What the future holds: predictions of IBM about technologies after 2022. Part 2

28 August 2017

Once again, we propose you to have a look on what could be waiting for us in five years. Read the second part of our last post and find out three more technologies of the future.

“Macroscopes” will help us to understand all of the complexity of the Earth in unique detail

Due to satellite technologies, we are able to look through every borehole on Earth. However, such services as Google Earth are just the beginning of something great. “Macroscope systems” work on the same principle as the microscopes, but in reverse. According to IBM, macroscope systems will allow to bring together “all complex data about the Earth” and give us the opportunity to look at all of this information from a completely different point of view. This technology will not only expand the possibilities for information gathering with the help of satellites and provide us with “smart” sensors, but will also allow us to select more optimal and structured ways of processing the information.

Macroscope system will benefit not only in exploring nature processes on Earth and beyond, but also in our everyday life. Absolutely all types of devices, including lighting systems and refrigerators, could be studied with future macroscope systems. We would be able to use these systems and knowledge in predicting anything—from climate change to problems of food distribution on the planet, remotely managed lamps to smart gadgets, which are able to record a shopping list while you are reading it, able to order your favorite food, find necessary information for you on Wikipedia, etc. Imagine a world in which more and more devices, homes, and even cities become a part of a common infrastructure, connected to a network; what potential will be opened with such powerful technology that could gather absolutely all information in the world and direct it to specific tasks!

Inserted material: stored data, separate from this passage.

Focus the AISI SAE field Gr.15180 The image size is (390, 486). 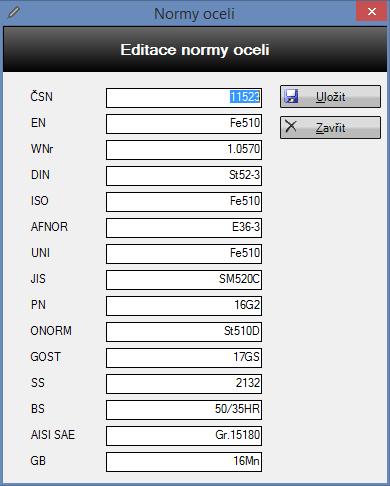click(x=184, y=436)
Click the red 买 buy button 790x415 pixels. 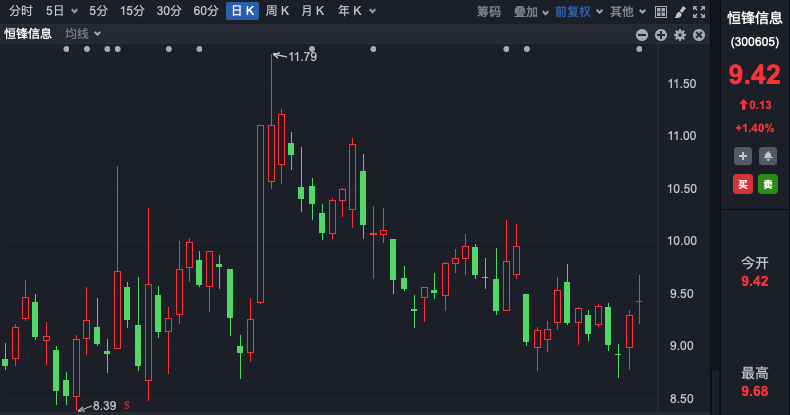[x=743, y=184]

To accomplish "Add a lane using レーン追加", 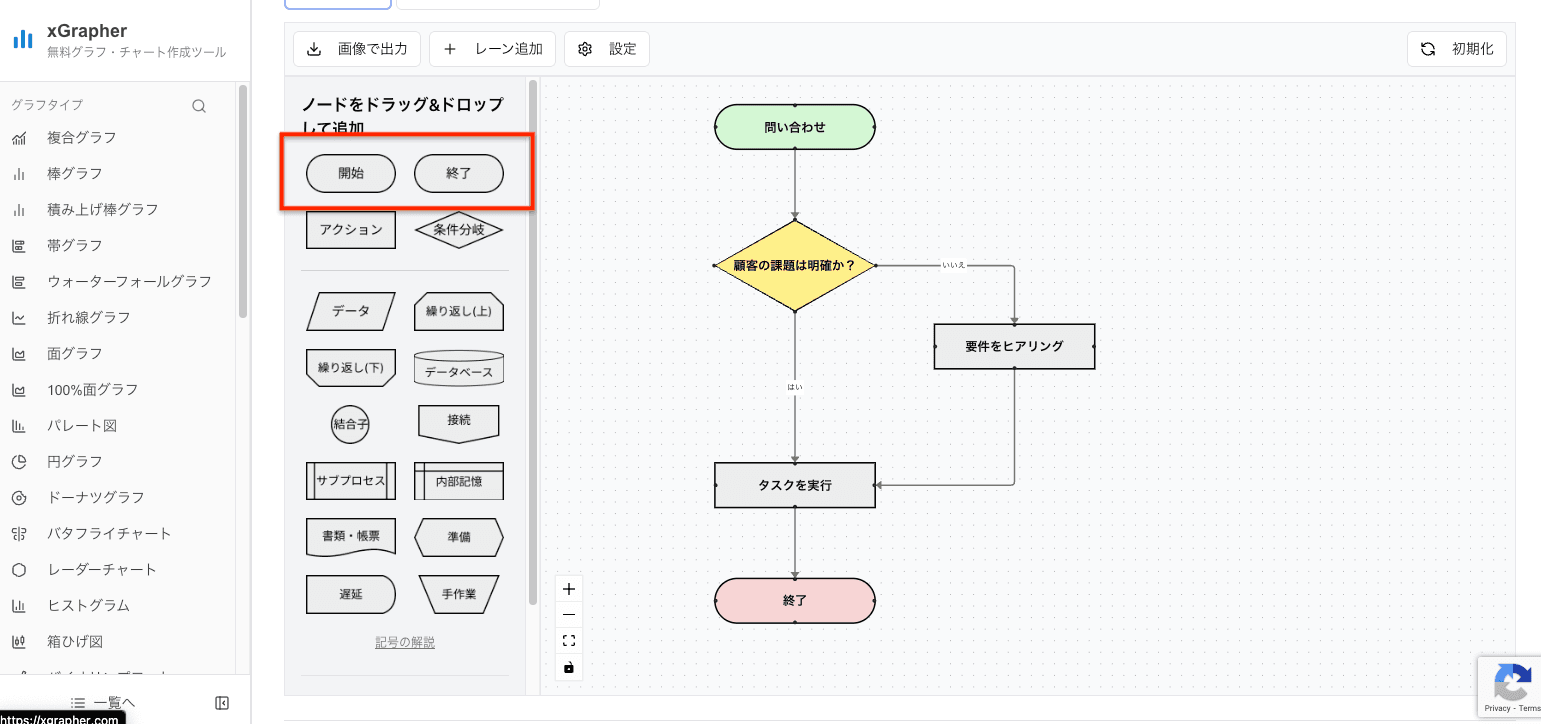I will coord(492,48).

“Lab on a chip” will guide the revolution in medicine

IBM experts rate that medicine will be one of the domains, which will benefit from this progress the most with the development of computer technologies. Imagine making accurate medical diagnosis by yourself at home or predicting the disease earlier than ever.

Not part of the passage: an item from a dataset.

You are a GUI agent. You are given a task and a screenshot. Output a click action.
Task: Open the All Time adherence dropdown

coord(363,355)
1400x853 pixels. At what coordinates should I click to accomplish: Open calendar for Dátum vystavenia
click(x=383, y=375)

IBM specialists explain: “New ‘Lab on chip’ (same as micro total analysis systems) will play the role of nano technological robots-detectives. They will track down the traces of future illnesses in our organisms and fluids letting us know immediately that it is time to visit your doctor.” In other words, fully functional biochemical laboratories could lie on a palm. Diagnostics in the early stages of such diseases as cancer and Parkinson disease could be very important in successful treatment. That is why scientists are working on how to improve and simplify methods of analyzing the products of our excretory systems: our tears, blood, urine, and sweat. By 2022 our sleep monitoring system and fitness trackers will track data in cloud AI servers, where it will be carried out efficiently and fast. Then this information will return to us as detailed advice about how one can improve one’s well-being and health. All of this process will be accompanied by automatic notification to your doctor at any signs of an approaching illness.

Smart sensors will define pollution of the environment much faster

According to IBM, a combination of smart equipment and systems of AI analysis could provide more precise and timely predictions concerning environmental pollution. Like smart trackers that one day will point to early signs of disease, smart sensors placed in the ground or installed on flying drones, will be able to detect emissions and pollution in real time without the need of prior analysis of samples in laboratories.

One of such examples of such pollutions is the rise of methane in the atmosphere that is visible to the naked eye, and this is the second main cause of global warming after carbon dioxide. Smart-sensors, installed along gas pipes, near storage facilities and sources of these emissions will be able to detect and report almost instantly about the increase in the concentration of this dangerous gas in the atmosphere.

“Such leaks can be determined within a few minutes, not weeks, as it is now. This will not only reduce leakage, but also avoid potential catastrophic consequences,” IBM explains.

As has been said many times, the prediction of the future is neither always a noble business, nor is it a very simple task. However, all of the technologies described here today are already in the research stages of development by scientific teams around the world. In other words, when we get these technologies is only a matter of time.